A Benchmarking Study of Peptide–Biomineral Interactions
datasetposted on 30.11.2017, 00:00 authored by Michael S. Pacella, Jeffrey J. Gray
A long-standing goal in the field of biomineralization has been to achieve a molecular-level mechanistic understanding of how proteins participate in the nucleation and growth of inorganic crystals (both in vitro and in vivo). Computational methods offer an approach to explore these interactions and propose mechanisms at the atomic scale; however, to have confidence in the predictions of a computational method, the method must first be validated against a benchmark experimental data set of protein–mineral interactions. Relatively little work has been done to test the ability of computation to reproduce experimental results on mineral systems with biologically relevant additives present.

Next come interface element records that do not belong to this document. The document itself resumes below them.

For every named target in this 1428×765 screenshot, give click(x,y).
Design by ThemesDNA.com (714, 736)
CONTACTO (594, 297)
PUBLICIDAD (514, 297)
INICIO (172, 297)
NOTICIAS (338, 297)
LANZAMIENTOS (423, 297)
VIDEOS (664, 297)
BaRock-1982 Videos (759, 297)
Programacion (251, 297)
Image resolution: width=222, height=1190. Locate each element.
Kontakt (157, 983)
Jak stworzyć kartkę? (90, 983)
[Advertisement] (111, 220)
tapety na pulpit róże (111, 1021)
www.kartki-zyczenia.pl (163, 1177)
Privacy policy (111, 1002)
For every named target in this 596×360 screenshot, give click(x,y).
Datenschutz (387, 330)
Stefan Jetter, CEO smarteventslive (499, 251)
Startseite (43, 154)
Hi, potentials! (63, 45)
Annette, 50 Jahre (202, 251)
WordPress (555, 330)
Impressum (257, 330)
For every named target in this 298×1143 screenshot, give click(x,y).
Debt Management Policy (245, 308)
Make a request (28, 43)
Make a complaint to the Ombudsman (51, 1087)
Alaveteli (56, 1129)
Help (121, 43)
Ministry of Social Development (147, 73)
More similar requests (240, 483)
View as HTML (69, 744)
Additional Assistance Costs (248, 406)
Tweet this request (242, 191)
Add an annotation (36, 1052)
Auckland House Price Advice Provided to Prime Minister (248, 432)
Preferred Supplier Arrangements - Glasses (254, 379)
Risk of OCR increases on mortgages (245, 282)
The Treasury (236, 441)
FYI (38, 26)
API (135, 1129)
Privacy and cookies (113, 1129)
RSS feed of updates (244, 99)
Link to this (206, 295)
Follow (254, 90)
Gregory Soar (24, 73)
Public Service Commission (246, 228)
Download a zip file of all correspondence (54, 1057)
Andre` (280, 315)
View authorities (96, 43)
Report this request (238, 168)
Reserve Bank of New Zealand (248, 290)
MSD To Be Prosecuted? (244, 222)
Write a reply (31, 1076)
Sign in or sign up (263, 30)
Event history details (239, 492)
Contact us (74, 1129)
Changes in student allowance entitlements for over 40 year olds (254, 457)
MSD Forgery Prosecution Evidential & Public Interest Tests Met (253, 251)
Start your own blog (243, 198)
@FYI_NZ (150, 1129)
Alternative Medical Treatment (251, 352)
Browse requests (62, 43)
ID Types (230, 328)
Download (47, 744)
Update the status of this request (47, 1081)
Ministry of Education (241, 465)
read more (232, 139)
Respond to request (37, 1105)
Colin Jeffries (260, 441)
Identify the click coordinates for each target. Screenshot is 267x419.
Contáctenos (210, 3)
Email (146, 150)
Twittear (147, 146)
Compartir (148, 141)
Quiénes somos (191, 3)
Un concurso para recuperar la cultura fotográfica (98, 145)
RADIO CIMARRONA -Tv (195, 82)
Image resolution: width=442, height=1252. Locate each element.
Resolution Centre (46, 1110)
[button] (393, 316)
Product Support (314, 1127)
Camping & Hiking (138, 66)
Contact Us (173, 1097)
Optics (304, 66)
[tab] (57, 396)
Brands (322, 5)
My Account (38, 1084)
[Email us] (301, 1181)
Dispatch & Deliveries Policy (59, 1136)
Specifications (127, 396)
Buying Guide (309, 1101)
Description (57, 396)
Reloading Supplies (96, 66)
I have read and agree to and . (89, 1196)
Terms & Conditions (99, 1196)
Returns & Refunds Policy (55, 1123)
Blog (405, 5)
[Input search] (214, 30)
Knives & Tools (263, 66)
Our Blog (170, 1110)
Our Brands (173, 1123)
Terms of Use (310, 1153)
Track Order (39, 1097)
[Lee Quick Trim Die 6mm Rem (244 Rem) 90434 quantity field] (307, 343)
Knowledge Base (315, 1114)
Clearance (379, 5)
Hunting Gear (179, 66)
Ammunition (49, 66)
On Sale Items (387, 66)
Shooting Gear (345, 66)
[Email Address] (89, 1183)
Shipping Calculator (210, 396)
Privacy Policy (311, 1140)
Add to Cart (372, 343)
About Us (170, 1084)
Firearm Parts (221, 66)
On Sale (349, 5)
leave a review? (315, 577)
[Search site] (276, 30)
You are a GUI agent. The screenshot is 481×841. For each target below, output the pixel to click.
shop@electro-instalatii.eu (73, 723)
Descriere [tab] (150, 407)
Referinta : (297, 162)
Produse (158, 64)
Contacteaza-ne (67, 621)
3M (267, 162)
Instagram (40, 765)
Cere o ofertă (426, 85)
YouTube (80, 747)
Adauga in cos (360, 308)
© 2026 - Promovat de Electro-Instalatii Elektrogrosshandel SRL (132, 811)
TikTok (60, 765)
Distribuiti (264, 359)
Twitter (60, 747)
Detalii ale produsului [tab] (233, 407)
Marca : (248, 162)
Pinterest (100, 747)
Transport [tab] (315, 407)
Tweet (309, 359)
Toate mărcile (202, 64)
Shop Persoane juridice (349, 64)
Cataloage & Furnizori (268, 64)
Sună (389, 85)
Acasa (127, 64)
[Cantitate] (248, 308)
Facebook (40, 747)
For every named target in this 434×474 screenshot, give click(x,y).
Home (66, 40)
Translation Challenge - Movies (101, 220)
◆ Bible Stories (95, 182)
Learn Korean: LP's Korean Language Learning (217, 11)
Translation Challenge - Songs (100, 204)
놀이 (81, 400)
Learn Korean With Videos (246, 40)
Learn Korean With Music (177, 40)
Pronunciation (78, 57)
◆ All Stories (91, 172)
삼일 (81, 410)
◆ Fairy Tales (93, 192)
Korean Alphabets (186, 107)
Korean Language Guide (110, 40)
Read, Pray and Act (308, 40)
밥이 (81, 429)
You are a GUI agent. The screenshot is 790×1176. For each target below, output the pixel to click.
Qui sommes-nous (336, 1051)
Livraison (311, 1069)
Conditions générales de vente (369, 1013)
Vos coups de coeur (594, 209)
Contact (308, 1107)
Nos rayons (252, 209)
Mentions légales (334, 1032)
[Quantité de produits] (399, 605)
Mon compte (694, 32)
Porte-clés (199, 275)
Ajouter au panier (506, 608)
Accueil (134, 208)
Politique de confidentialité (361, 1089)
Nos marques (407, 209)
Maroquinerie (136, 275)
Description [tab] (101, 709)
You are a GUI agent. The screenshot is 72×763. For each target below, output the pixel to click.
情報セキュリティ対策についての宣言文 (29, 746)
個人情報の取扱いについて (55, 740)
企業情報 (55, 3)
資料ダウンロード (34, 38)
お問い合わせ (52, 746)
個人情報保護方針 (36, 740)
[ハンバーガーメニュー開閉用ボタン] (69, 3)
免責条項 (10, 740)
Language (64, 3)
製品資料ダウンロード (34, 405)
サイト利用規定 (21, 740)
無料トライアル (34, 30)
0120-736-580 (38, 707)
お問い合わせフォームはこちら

The goal of this work is to develop a standard and varied benchmark to test whether a computational method is able to match experimental results at the length and time scales of biomineral–peptide interactions. We compare the results of the RosettaSurface algorithm to an experimental benchmark of kinetic and thermodynamic measurements on peptide–biomineral interactions taken from atomic force microscopy. The RosettaSurface algorithm successfully identifies which mineral face and step edges will bind peptides the strongest; however, the algorithm struggles to predict the correct rank order of binding for multiple peptides to the same face or step edge.